Task directions |
Below are the records to retype. Keep every character exactly and leave out the pictures.

Stored records:
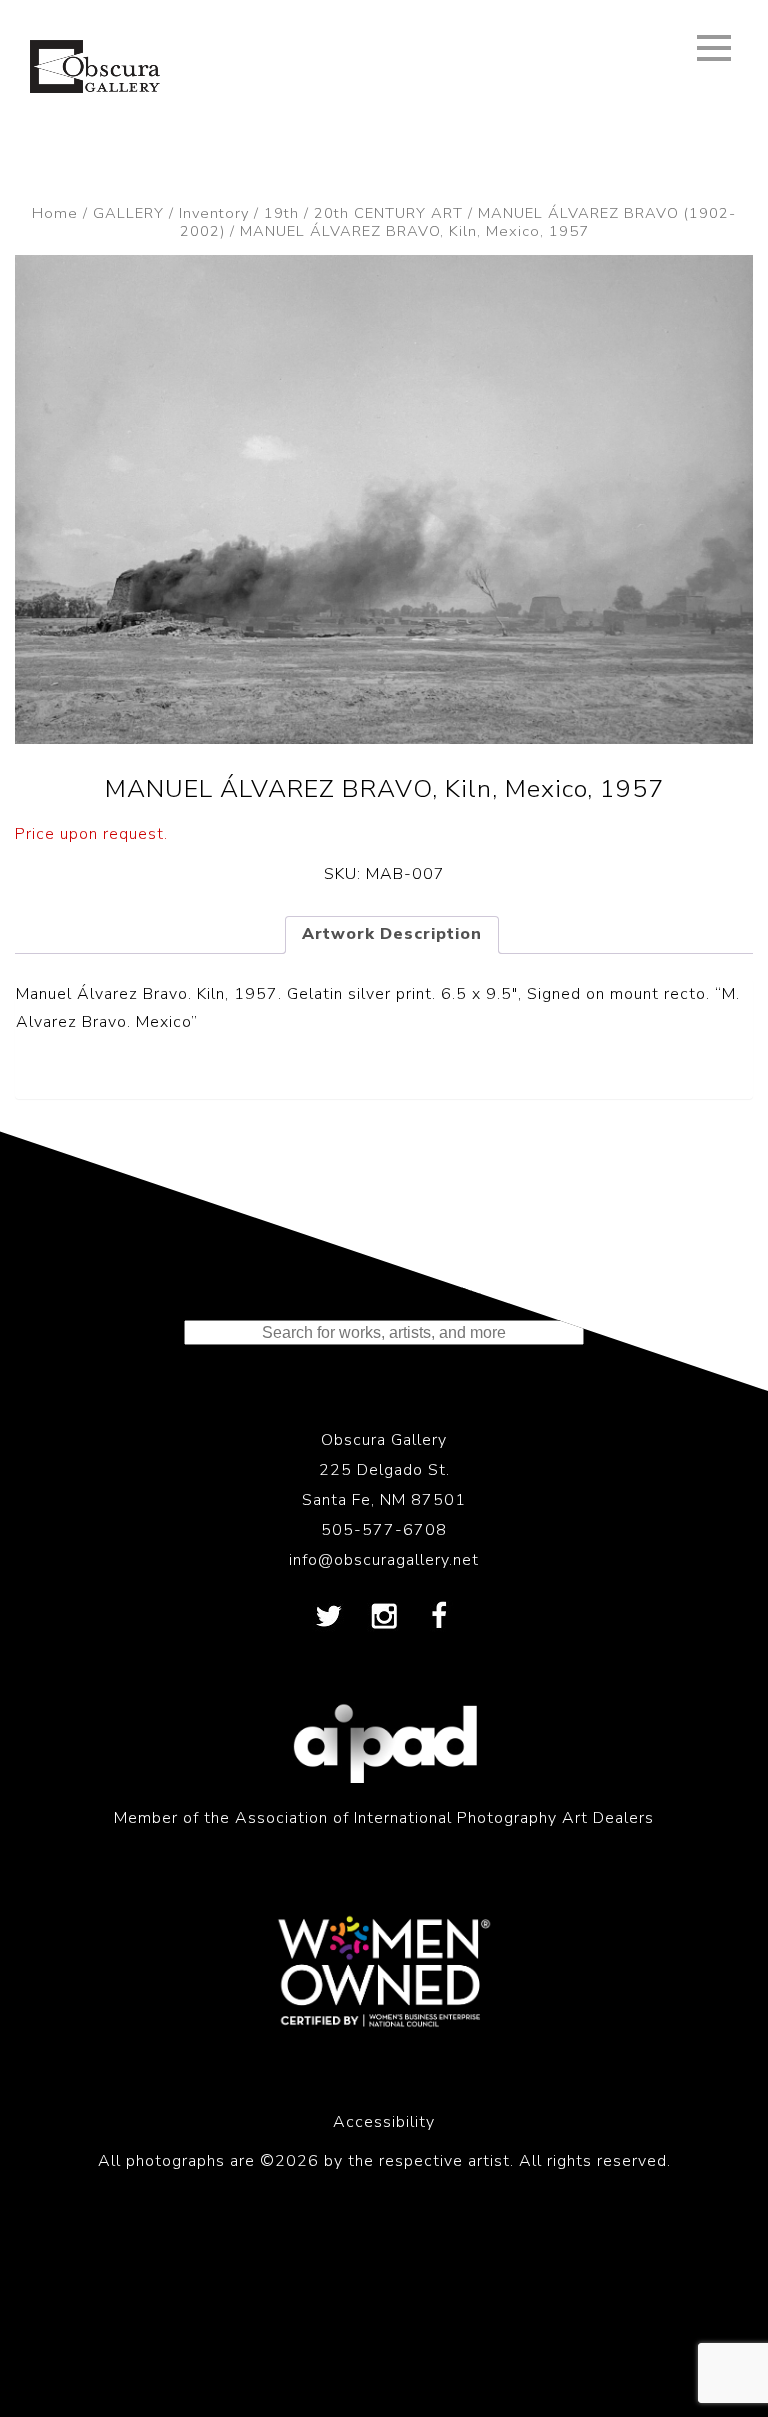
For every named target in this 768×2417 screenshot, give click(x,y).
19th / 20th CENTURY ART (363, 213)
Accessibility (384, 2122)
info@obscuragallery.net (384, 1560)
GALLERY (128, 213)
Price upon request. (91, 834)
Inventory (214, 213)
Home (55, 213)
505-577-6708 (384, 1530)
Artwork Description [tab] (392, 934)
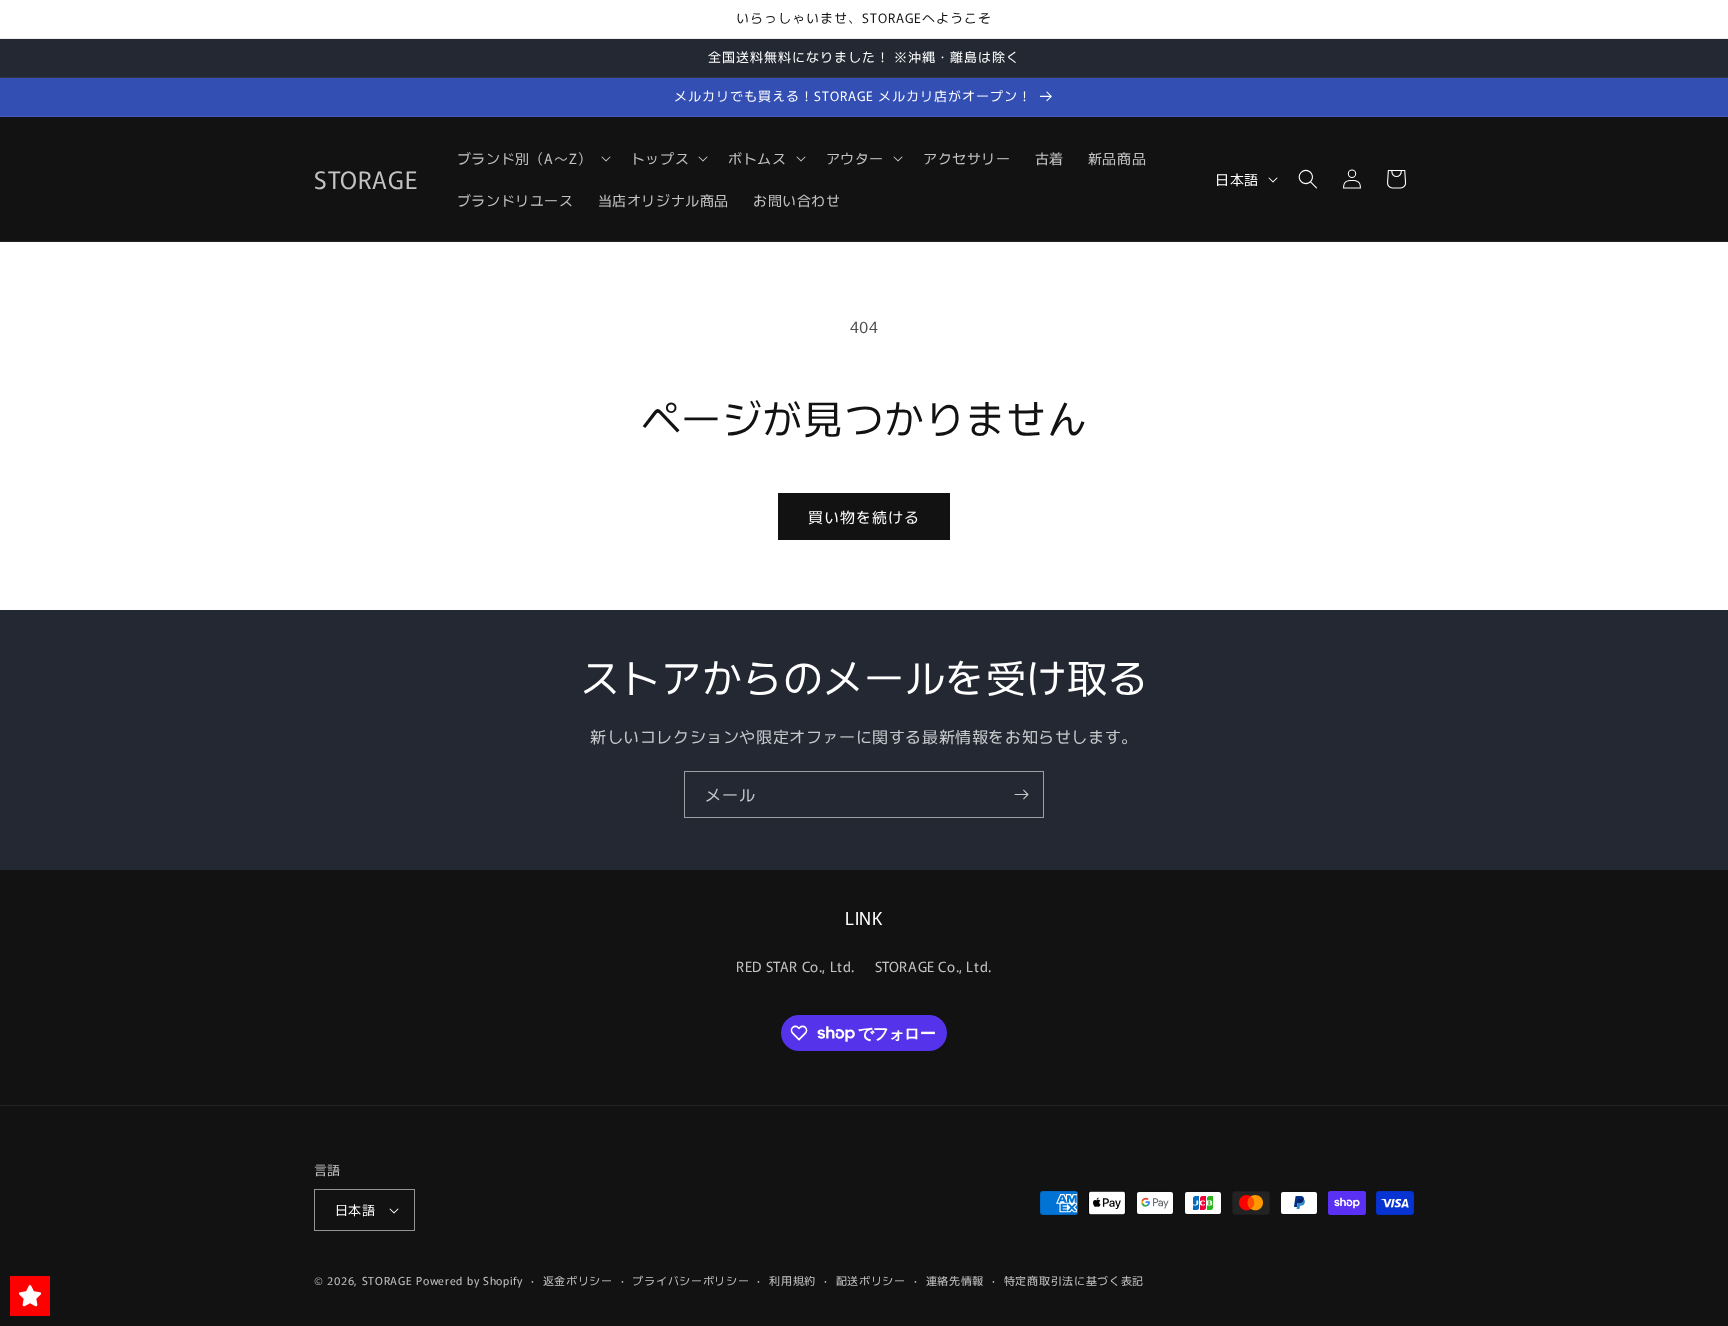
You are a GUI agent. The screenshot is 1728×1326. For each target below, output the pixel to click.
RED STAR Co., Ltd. (795, 966)
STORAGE (387, 1280)
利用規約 (792, 1280)
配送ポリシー (871, 1280)
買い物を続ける (864, 516)
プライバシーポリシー (690, 1280)
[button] (532, 158)
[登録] (1021, 794)
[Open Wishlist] (30, 1296)
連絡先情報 (955, 1280)
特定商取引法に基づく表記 (1074, 1280)
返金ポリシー (578, 1280)
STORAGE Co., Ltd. (933, 966)
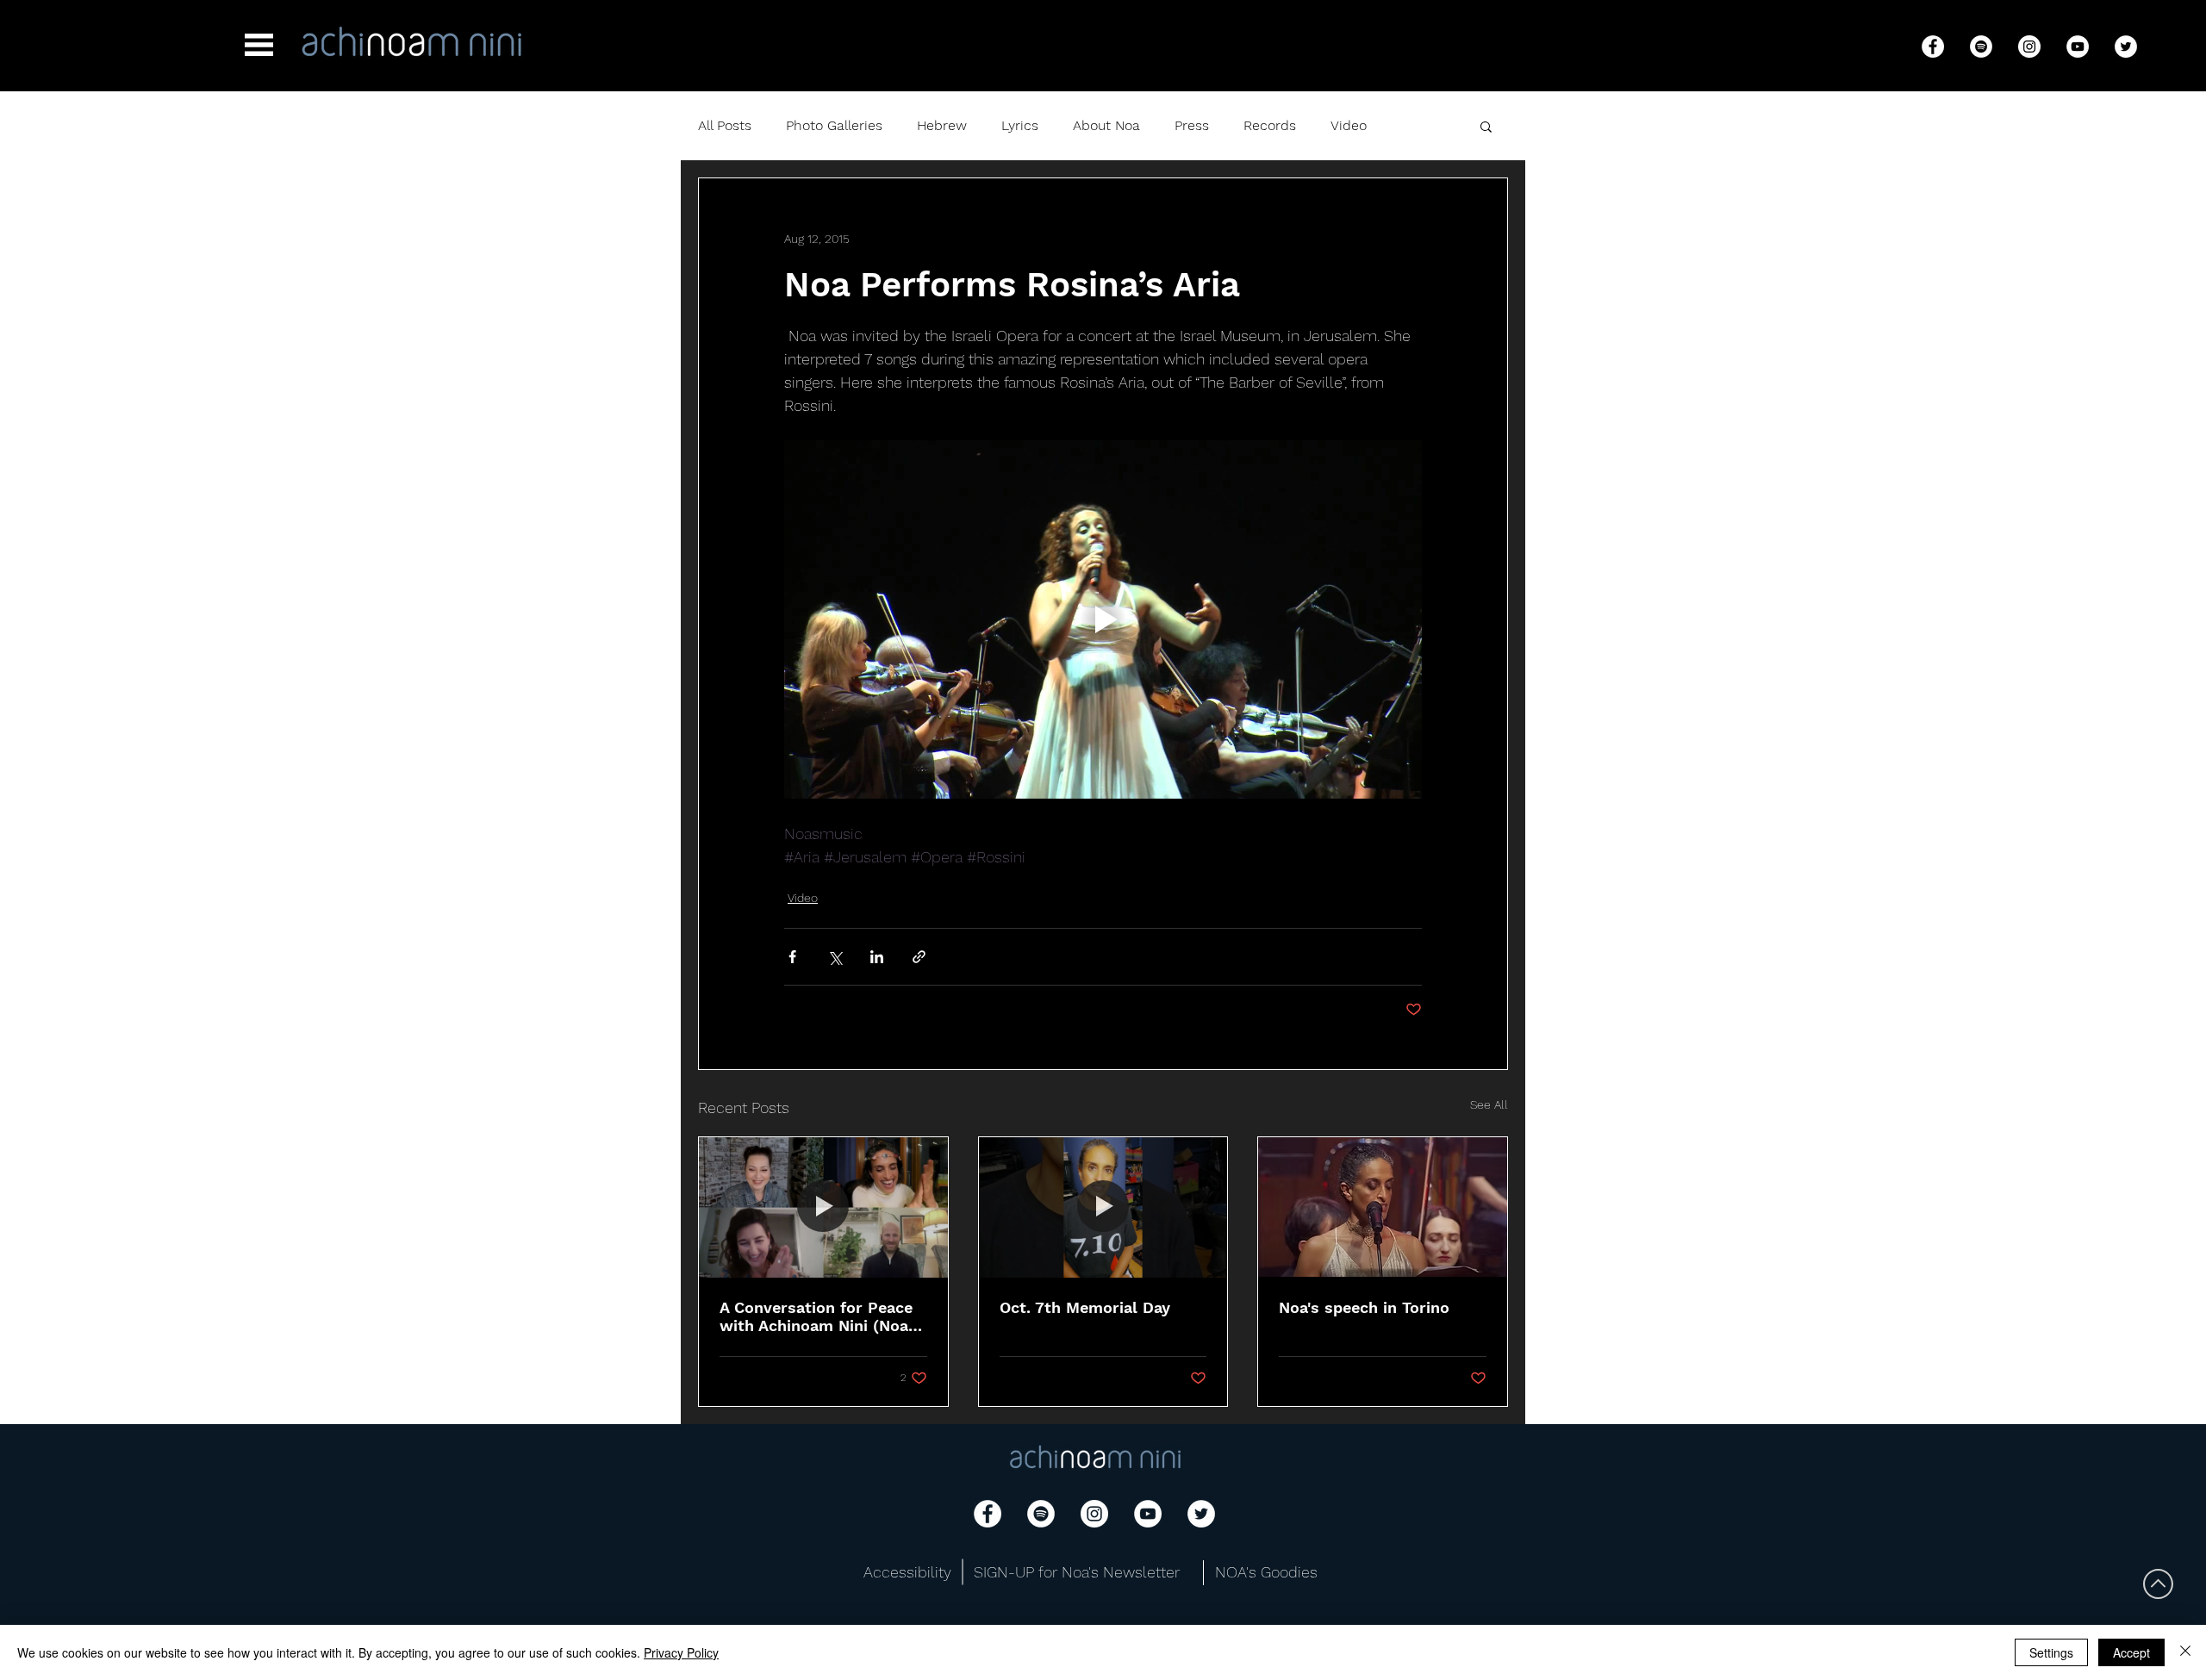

Response to the task |
For every named target in this 768×2417 screenshot, give click(x,y).
19th / 20th CENTURY ART (363, 213)
Accessibility (384, 2122)
info@obscuragallery.net (384, 1560)
GALLERY (128, 213)
Price upon request. (91, 834)
Inventory (214, 213)
Home (55, 213)
505-577-6708 (384, 1530)
Artwork Description [tab] (392, 934)
You are a GUI agent. The screenshot is 1728×1326. For each target below, output the pixel to click.
RED STAR Co., Ltd. (795, 966)
STORAGE (387, 1280)
利用規約 (792, 1280)
配送ポリシー (871, 1280)
買い物を続ける (864, 516)
プライバシーポリシー (690, 1280)
[button] (532, 158)
[登録] (1021, 794)
[Open Wishlist] (30, 1296)
連絡先情報 (955, 1280)
特定商取引法に基づく表記 (1074, 1280)
返金ポリシー (578, 1280)
STORAGE Co., Ltd. (933, 966)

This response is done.